Posted on May 17th, 2012 by Paul Stainthorp
Ed Chamberlain, who is on the CLOCK project team as a researcher, is involved in two other projects under the Discovery strand: OEM-UK and Open Bibliography 2. We’re looking for ways in which CLOCK can re-use data, code, processes and ideas from these projects (and elsewhere) – also what CLOCK could offer in return.
- Open Biblio project over the last few years; aim to aggregate large amounts of bibliographic data for scientific discovery.
- Data collected from Cambridge University, the BL, PubMed and held as RDF, used to power an open catalogue called “Bibliographica“.
- Problems around scaling the data/system led to the current JISC-funded Open Biblio 2 project (in the meantime, Cambridge and the BL had started to publish their data openly).
- Open Biblio 2 started looking at a NoSQL approach (CouchDB, Lucene/Solr) – eventually settling on Elastic Search.
- The approach of Open Biblio is to build bottom-up, community tools: BibServer and BibSoup (“Like Wikimedia for bib data”). Raises interesting questions about data quality in an open community-driven system.
- Also looking at JSON as lightweight way of sharing bib data: emerging BibJSON convention for representing bibliographic record as a JSON object (Ed wrote a MARC-to-BibJSON-parser in Perl). N.B. BibJSON is not a million miles away from the JSON that Jerome spits out! There are three hack days taking place next month in London to look specifically at BibJSON.
- Open Biblio 2 is also looking at JSON-LD (JSON for Linking Data), a ‘real’ JSON standard which does a lot of the things that RDF does.
tl;dr = use their JSON standards and BibSoup as a data source.
- The second project, OEM-UK (Open Education Metadata UK), based at the IoE in London, is focusing on cataloguing workflows.
- Data from the IoE’s SirsiDynix catalogue, plus EPrints is drawn into a Drupal framework; forms to create data (autopopulation of forms); “cataloguing the Drupal way”.

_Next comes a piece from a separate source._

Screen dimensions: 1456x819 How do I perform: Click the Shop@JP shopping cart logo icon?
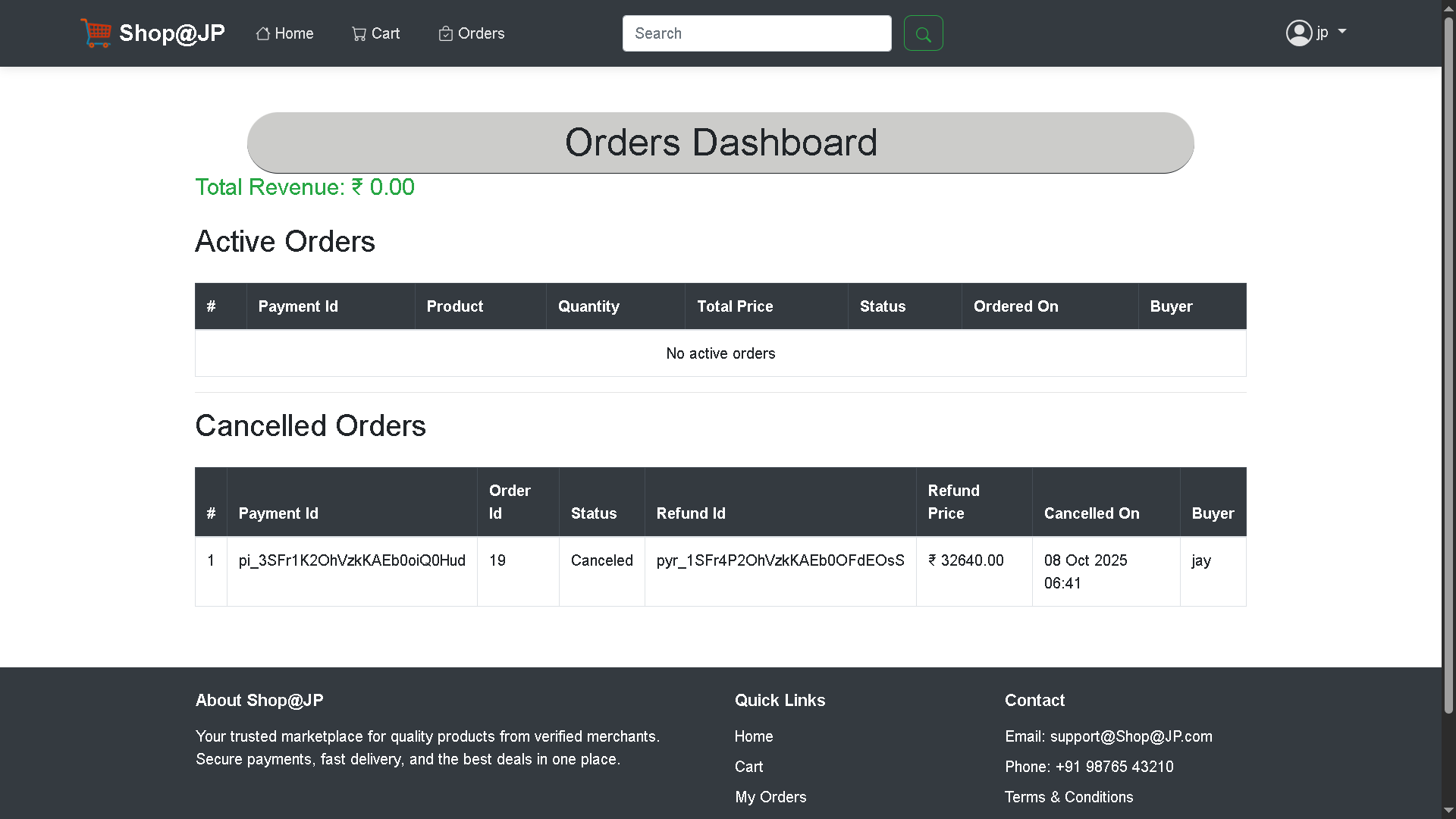97,33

- Thought from Andrew Beeken: could we replicate this approach, using WordPress custom post types to store and display structured content? Shades of the OPACPress project which Joss Winn and I proposed—but that was not funded—several years ago.
- Some evidence that this approach is capable of speeding up the cataloguing process considerably: the more data you put in the faster it gets! Ed has some screencapture videos from OEM-UK showing workflow, including grabbing data via Zotero.
td;dr = OEM-UK are also successfully disrupting cataloguing workflows.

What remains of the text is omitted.